Former chief rabbi: Don’t take the law into your own hands

Shlomo Amar, a prominent spiritual leader of the Sephardi community, urges youth to trust elected leaders, IDF and God

Yifa Yaakov is a breaking news editor at The Times of Israel.

Rabbi Shlomo Amar, January 2013. (photo credit: Uri Lenz/Flash90)
Rabbi Shlomo Amar, January 2013. (photo credit: Uri Lenz/Flash90)

In one of the first responses from Israel’s Jewish religious leadership to the violent aftermath of the deaths of Naftali Fraenkel, Gil-ad Shaar and Eyal Yifrach, former Sephardi chief rabbi Shlomo Amar on Thursday issued a fervent plea to Jewish youths to trust in God and the country’s political leadership and avoid taking the law into their own hands.

Reaching out to “all our brothers, the people of Israel, the young among us,” Amar said, “I feel their pain. I feel the frustration. But we can’t lose our heads. There are soldiers, and policemen, and security forces, praise God. And we can rest assured that by the grace of God, they will take the correct and necessary steps” in response to the killing of the three Israeli students.

Amar was referring to a wave of violence that hit the capital in recent days following the news of the deaths of the three youths. As the funerals of the three were being held on Monday evening, Jewish youths rioted in Jerusalem, calling for violence and vengeance against Arabs. Some Arabs in the city were attacked by the rioters.

The following morning, the scorched body of a 16-year-old teen from Shuafat, Muhammad Abu Khdeir, was found in the Jerusalem Forest, prompting riots and clashes with security forces in the Arab neighborhoods in East Jerusalem.

Speaking to Israel Radio Thursday, Amar said calls for revenge were liable to “destroy our nation from within.”

He said any response or retaliation on Israel’s part would have to be carried out by state actors with “order, discretion, wisdom and good sense.” Anything else, he said, would be disastrous.

“The worst thing would be if everyone took the law and revenge into their own hands,” said Amar. “To jump up [and act] without leadership and without order would be unruliness.”

Amar strongly condemned the rioting and violence by Jewish youths. “Let us not become like that, and not close to that,” said Amar.

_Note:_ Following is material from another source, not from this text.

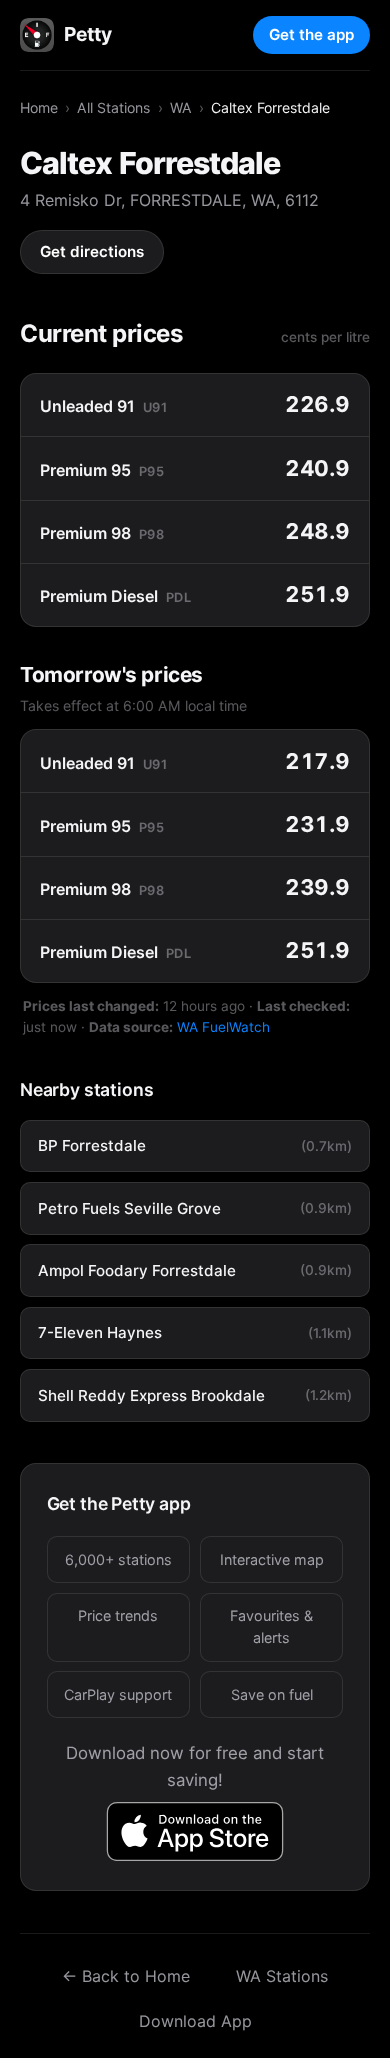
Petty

“There is a leadership in Israel, there is an army in Israel … we all have to trust [the government], woe be to us if we don’t. We can criticize, we can demand, but we have to trust in God and in our leadership.”

To the rioting youths, he said, “Let them also not forget that there is a ‘God who avenges’ when innocent blood is spilled,” he said, in a reference to a verse from the book of Deuteronomy.

“If you don’t let the leadership lead, when there is unruliness, nobody knows where it will end.”

He then called on “all the rabbis and all the students” to devote their time to “purity and holiness” and leave the political and military matters to the authorities.

He also said that although the news of the three students’ deaths was tragic, there was a silver lining.

“They were found without negotiations, without having to release such criminals, such murderers in exchange for them, and without causing the families and all the people of Israel even more pain,” he said.

“There is something good and merciful about the fact that at the end of the day, they were given a respectable burial, in a way that did not bring about more tragedy.”